A tragic event like the Moncton, N.B., shooting and murder of RCMP officers last week galvanizes the national attention and touches all human hearts.

It's also a time for journalists to take great care, right from the outset.

In this case, for instance, there was concern for the families of the victims. Journalism is often, quite properly, a race to break news first. But at CBC News we believe that the families of crime victims should hear the news from family, clergy or officials, not from the media, and we ensured that our journalists reflected this philosophy.

The accused shooter remained at large for some time after the shooting. A manhunt was underway in an urban area, police communications were crackling through the airwaves, and in some cases reporters and police were rubbing shoulders as they did their jobs. In a situation like this, journalists can sometimes overhear information about police operations. Again, we issued a note to staff reminding them that we don't publish or broadcast anything that might compromise the safety or success of a police operation.

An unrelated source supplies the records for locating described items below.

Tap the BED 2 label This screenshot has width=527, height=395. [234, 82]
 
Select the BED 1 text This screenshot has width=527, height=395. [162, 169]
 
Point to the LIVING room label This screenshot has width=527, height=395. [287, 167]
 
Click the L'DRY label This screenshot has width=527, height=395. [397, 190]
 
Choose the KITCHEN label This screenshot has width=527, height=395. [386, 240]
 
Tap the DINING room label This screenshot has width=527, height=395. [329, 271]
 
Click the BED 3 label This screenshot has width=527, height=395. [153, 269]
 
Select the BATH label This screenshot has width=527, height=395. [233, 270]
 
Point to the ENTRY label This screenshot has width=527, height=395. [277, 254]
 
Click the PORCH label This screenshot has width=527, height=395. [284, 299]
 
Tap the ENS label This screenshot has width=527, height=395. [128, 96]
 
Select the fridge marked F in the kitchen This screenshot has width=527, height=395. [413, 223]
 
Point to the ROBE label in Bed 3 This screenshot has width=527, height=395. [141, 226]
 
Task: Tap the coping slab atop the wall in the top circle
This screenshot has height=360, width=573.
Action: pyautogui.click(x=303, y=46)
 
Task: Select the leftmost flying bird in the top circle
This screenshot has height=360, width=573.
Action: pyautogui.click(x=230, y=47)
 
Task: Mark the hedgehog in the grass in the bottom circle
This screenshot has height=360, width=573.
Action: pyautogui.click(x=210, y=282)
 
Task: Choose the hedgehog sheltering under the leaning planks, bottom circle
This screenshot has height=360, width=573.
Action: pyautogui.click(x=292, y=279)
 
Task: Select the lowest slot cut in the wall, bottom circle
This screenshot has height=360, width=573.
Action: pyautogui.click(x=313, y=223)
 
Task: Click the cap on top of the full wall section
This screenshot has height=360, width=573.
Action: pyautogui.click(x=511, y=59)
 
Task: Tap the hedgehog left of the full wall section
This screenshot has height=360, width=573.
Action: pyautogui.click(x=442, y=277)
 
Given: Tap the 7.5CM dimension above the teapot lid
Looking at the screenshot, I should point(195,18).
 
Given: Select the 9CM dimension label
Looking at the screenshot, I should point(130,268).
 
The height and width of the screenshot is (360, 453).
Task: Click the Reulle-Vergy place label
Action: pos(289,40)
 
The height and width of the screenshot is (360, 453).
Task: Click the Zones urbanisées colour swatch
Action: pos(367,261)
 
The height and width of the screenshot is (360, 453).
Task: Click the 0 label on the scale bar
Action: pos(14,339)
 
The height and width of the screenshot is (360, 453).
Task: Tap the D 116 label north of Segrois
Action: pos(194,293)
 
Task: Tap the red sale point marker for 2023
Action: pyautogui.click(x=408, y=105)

The night of the shooting, home video of a family reacting in shock to what they'd seen during the shootings was aired by CBC News Network, with warnings about its troubling nature. But later we pulled it from broadcast. Some viewers believed that the images in the video showed an RCMP officer fall under fire. Although a frame-by-frame review by our editors determined that no such scene was included, we decided that the upset public reaction outweighed the value of the visuals.

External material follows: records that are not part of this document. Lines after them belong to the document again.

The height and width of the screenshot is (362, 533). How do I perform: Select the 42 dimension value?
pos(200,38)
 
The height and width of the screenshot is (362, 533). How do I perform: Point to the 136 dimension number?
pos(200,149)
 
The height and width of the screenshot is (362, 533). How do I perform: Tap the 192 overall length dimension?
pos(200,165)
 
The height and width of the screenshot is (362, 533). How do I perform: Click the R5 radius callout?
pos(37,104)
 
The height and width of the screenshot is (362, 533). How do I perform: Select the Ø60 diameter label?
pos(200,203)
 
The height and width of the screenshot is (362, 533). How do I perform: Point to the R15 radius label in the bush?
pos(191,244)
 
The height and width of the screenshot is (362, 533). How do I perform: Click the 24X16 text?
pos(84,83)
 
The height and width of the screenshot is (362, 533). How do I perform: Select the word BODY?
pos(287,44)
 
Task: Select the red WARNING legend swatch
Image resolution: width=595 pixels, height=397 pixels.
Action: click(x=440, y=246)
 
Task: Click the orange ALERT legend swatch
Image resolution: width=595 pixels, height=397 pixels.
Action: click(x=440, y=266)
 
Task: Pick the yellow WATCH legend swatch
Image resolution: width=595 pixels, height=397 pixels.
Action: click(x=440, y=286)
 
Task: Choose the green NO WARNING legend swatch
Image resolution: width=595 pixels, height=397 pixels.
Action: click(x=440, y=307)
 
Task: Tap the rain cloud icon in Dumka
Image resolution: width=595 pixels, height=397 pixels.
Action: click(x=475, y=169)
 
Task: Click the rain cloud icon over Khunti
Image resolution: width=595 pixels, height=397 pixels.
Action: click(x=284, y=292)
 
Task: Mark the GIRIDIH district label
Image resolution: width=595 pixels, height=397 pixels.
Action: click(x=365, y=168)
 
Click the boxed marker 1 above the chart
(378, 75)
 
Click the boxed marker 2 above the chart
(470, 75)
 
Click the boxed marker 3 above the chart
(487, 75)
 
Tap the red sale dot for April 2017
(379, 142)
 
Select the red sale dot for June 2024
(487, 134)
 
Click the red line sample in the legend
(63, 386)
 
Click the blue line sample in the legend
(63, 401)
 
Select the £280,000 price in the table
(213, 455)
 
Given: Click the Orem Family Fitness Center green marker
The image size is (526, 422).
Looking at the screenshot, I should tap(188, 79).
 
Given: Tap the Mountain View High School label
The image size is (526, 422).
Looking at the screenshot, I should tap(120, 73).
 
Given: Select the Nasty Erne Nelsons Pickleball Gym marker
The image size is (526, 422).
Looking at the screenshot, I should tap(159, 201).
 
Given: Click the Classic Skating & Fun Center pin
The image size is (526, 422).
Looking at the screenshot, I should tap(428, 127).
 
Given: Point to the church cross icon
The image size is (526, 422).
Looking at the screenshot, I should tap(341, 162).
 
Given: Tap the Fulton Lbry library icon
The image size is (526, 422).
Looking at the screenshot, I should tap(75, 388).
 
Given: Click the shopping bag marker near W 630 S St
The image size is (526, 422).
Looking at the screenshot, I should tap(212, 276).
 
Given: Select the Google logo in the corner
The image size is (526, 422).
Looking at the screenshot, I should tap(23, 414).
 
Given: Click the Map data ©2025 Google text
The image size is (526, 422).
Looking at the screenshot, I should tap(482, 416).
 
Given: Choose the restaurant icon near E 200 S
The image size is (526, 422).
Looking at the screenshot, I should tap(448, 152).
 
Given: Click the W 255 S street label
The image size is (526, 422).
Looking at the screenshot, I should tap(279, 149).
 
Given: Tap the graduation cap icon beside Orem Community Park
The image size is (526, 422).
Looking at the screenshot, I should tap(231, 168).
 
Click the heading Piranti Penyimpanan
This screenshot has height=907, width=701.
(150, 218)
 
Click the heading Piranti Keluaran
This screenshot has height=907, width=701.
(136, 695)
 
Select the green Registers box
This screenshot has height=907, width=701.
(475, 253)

There's understandably been a great deal of reaction to the Moncton shootings, and to media coverage of them, just as there was a week or so earlier after the shootings in Santa Barbara, California. Among other things, there is a feeling of great hostility to the person responsible.

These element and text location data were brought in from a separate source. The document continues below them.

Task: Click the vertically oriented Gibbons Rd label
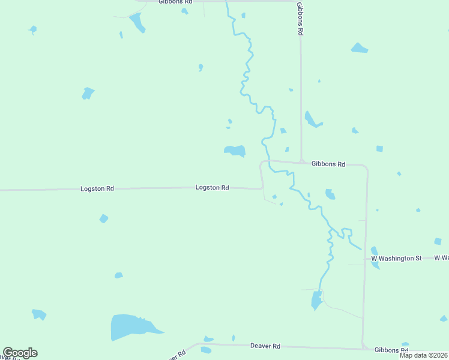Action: click(299, 19)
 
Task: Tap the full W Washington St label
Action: click(396, 258)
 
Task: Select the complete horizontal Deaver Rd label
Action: click(265, 346)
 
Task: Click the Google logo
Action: click(20, 353)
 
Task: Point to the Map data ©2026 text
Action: click(424, 355)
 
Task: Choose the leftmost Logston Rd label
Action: click(97, 188)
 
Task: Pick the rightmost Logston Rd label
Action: click(212, 188)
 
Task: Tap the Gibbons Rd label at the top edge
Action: click(175, 2)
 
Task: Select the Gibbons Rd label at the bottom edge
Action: click(391, 350)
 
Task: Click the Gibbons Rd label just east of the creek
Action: click(328, 164)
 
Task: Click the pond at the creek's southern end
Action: click(316, 299)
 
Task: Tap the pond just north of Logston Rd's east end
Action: click(235, 150)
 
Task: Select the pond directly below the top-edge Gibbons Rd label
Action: click(137, 22)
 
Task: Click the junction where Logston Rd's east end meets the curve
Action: click(262, 188)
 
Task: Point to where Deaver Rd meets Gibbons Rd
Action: click(363, 347)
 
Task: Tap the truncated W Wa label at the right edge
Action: click(442, 258)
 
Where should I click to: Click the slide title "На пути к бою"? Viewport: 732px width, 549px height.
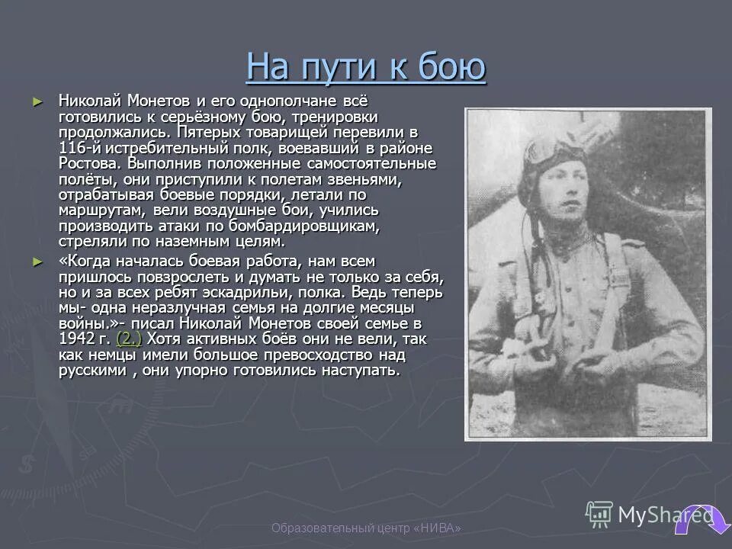pos(366,67)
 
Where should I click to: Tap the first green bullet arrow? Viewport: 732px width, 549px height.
pos(39,101)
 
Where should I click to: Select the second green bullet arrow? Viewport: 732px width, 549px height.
pos(39,261)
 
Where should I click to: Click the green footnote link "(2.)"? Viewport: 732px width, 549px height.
pos(128,339)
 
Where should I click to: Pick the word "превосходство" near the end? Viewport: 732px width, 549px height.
pos(317,355)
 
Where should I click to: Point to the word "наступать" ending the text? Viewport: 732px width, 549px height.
pos(360,371)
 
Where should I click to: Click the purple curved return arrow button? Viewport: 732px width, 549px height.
pos(694,522)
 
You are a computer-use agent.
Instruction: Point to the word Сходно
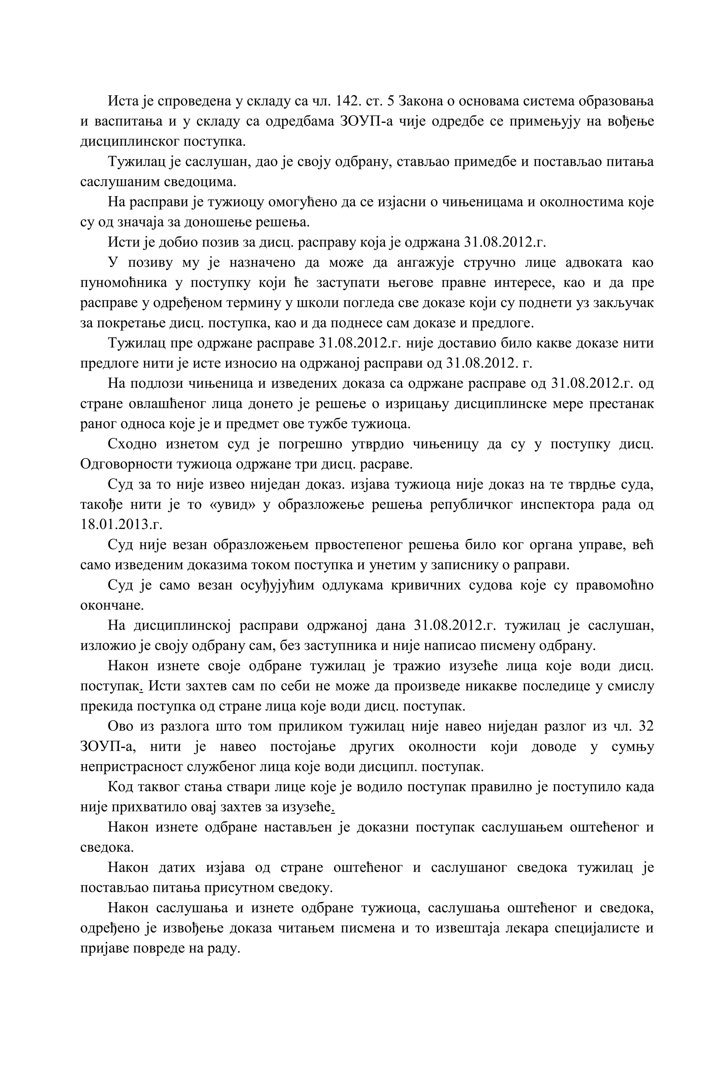[132, 444]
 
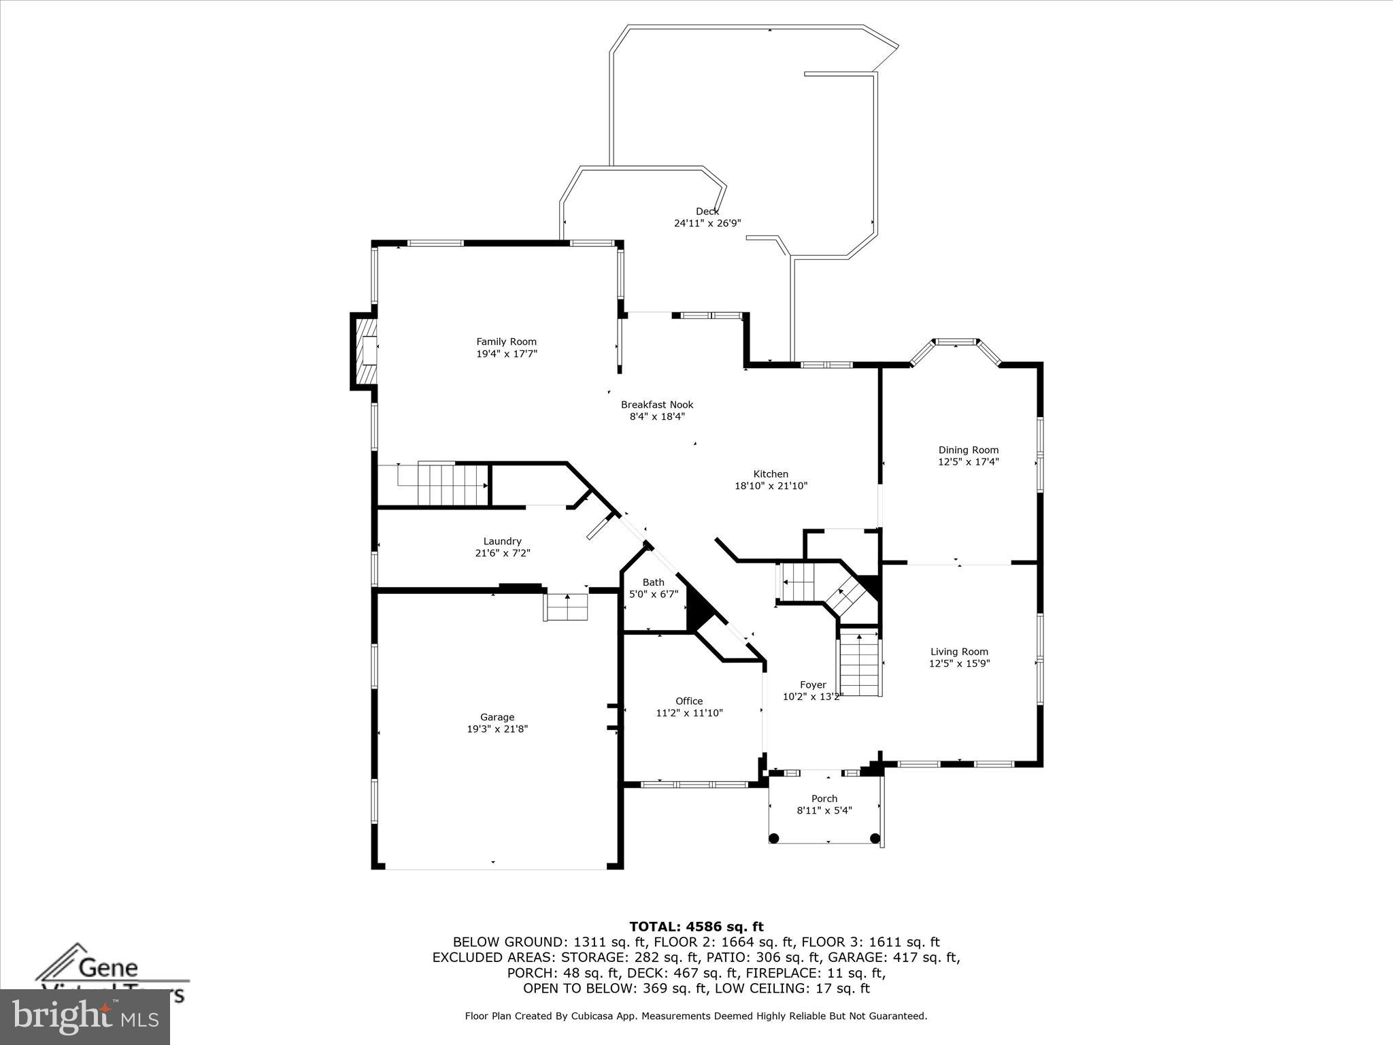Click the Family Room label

Some individuals, and even some media organizations, are making the argument that in situations like these, the shooter's name should not be mentioned in news coverage. To name him, the argument goes, satisfies that person's desire for glorification; to omit the name thwarts the desire for fame that drove him to commit his murderous crimes. (We've used the masculine in this note for the obvious reason--almost all of these stories involve male perpetrators.)

At CBC News, we've given this suggestion serious thought but will continue to report the details of these news stories as we do all others.

That's our job, to report the news and the facts of what's happened, not to censor them. The suggested approach--to blot out the name of the killer--goes against that fundamental of news coverage. And it has two other failings.

First, it suggests that news coverage isn't about reporting what's happened, but rather about rewarding newsmakers or withholding rewards from them. Behave properly and your name appears. Behave in a way that shocks the public's conscience, and your name will be erased. Apart from being a slippery slope, it's a terribly flawed approach to journalism.

Second, it requires a psychoanalysis of the shooter. In this scenario, if journalists conclude a person was just angry, or crazy, or mean... then the name will be reported. But if they somehow guess that the motivation was fame... it won't. This calls for divinations of motive far beyond the skill set of even the most perceptive reporter.

CBC News will continue to report these names. This doesn't mean we're rigid and doctrinaire about reporting everything, no matter the consequence. Our Journalism Standards and Practices document provides for a number of situations in which names may be omitted--where children are concerned, for example, or in the case of some suicides.

In the end, it's a sad reality that killers' and villains' names sometimes live on and are far better known than those of their victims. But at the same time, most of the names of the perpetrators of infamous mass shootings eventually will fade away. Columbine. Virginia Tech. Dawson College. Most people will have forgotten all but the place-names by now, and not because of an emotional reaction by journalists to expunge facts from news coverage.